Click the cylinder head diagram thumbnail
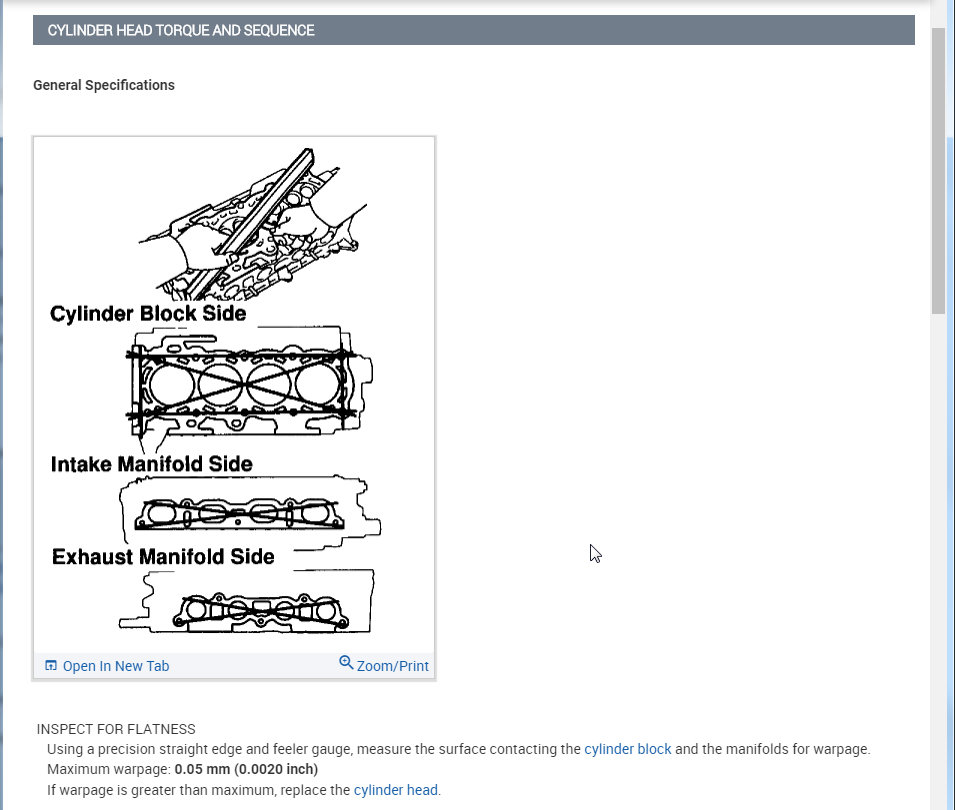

---

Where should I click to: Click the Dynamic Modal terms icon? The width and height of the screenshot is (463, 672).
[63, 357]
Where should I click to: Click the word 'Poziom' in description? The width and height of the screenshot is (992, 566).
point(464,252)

==

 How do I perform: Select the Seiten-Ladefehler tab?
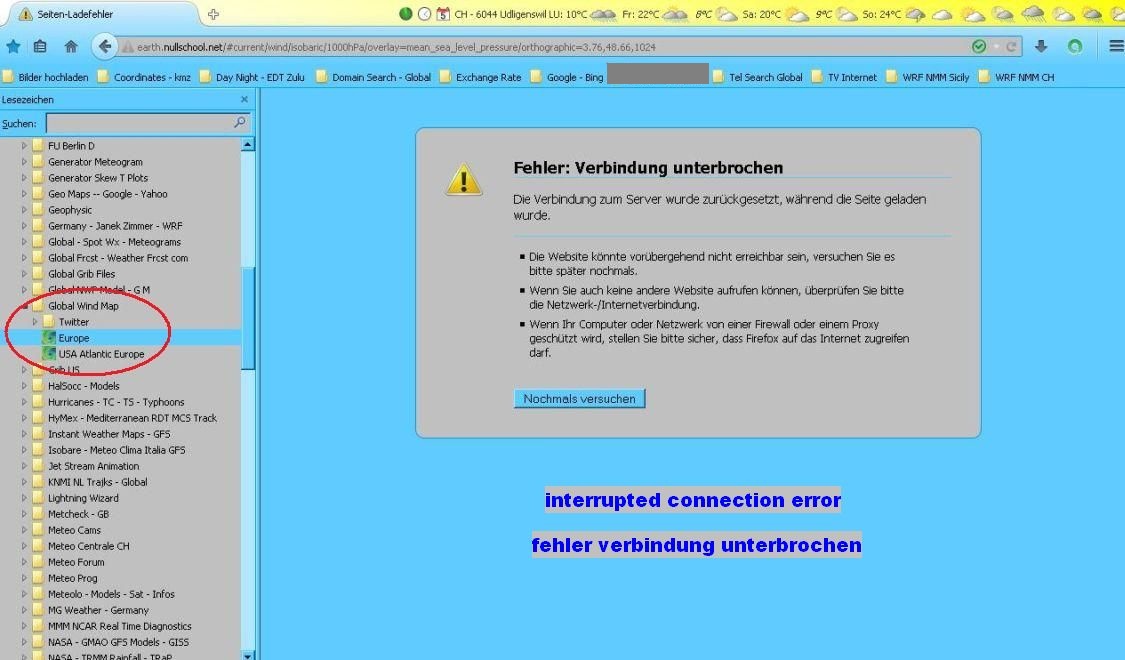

# Objective
Could you copy out the entries from the line with "Where should I click to: Click the word" to the line with "point(464,252)", keeping both of those lines and changing nothing?

# Output for this task
Where should I click to: Click the word 'Poziom' in description? The width and height of the screenshot is (992, 566).
point(464,252)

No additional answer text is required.